> _TO DO_
Please count the lines in the data below that contain the string "header". Give only the number.

> _TASK DATA_
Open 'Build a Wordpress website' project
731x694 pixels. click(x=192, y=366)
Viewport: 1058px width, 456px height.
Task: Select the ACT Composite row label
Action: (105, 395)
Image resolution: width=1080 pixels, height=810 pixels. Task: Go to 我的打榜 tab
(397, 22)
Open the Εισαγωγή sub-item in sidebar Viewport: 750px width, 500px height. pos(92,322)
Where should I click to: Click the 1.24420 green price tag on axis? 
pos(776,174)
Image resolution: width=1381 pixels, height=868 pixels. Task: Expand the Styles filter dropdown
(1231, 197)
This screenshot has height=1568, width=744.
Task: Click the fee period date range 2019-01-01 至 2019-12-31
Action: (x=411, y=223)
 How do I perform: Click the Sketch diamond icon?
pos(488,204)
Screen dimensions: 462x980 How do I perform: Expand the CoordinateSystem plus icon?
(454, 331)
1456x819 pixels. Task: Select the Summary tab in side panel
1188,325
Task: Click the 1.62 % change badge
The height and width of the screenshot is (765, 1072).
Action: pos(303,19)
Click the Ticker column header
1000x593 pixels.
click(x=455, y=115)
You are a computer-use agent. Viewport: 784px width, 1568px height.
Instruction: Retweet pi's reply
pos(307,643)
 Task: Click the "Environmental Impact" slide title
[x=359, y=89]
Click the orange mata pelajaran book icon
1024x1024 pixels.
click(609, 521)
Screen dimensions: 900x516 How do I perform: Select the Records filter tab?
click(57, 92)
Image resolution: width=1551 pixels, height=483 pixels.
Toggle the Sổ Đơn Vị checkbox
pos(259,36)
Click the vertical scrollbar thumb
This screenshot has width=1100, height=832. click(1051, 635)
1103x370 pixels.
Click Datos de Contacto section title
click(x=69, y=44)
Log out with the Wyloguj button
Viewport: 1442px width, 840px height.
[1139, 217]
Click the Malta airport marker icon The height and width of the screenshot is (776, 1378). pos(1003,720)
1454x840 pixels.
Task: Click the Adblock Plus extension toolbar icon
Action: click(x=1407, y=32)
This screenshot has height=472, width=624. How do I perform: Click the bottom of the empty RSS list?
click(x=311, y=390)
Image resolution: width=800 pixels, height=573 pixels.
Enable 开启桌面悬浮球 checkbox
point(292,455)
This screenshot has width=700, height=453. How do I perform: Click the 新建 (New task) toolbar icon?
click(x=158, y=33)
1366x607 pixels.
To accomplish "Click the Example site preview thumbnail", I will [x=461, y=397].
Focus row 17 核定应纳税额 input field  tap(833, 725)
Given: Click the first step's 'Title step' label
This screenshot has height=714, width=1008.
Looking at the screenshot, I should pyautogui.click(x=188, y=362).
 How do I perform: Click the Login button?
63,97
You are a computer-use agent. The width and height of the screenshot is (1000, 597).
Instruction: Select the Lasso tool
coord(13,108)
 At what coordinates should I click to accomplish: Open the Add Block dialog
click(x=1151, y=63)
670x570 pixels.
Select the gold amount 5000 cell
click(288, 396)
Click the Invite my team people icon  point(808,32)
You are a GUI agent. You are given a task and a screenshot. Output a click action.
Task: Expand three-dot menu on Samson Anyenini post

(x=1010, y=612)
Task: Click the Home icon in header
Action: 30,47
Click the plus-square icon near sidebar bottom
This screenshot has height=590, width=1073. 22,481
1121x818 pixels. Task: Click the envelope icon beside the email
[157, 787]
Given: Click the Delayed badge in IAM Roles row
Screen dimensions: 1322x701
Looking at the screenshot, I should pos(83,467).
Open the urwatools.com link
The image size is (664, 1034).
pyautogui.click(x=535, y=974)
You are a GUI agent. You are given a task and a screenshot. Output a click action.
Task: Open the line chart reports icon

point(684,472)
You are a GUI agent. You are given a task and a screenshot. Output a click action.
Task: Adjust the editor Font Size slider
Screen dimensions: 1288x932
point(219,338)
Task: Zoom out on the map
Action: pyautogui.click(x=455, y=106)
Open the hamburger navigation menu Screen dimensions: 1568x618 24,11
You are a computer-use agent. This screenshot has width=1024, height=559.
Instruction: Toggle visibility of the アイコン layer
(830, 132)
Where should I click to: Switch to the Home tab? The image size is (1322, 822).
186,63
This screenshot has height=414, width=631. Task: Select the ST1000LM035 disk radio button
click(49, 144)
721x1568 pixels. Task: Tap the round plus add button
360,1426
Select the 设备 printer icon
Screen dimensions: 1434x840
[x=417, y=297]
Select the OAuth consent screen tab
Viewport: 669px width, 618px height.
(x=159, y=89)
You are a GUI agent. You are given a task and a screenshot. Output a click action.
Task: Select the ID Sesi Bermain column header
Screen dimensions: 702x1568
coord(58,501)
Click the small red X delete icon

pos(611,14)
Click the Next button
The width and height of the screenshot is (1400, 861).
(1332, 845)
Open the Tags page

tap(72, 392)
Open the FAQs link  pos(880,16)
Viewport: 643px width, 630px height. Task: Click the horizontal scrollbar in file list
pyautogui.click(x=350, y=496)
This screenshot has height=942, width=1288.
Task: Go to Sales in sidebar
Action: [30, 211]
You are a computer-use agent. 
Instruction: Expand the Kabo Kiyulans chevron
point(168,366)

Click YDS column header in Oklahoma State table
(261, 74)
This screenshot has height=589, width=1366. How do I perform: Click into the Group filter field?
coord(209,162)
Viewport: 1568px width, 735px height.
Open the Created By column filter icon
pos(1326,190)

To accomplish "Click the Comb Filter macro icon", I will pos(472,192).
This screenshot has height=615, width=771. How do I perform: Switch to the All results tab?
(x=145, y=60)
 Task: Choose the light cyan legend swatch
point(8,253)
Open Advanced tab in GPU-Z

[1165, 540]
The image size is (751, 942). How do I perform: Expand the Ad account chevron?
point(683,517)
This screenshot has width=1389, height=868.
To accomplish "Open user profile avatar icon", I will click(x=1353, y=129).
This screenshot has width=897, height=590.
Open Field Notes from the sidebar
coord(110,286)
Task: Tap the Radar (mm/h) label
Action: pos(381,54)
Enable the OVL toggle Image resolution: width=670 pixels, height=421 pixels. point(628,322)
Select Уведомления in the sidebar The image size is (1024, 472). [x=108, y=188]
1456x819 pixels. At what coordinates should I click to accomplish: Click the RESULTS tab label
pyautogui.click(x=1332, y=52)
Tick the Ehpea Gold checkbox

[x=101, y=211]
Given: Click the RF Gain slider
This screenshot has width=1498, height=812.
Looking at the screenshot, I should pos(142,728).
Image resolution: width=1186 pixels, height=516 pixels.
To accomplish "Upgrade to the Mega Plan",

> _FINISHED EXERCISE_
4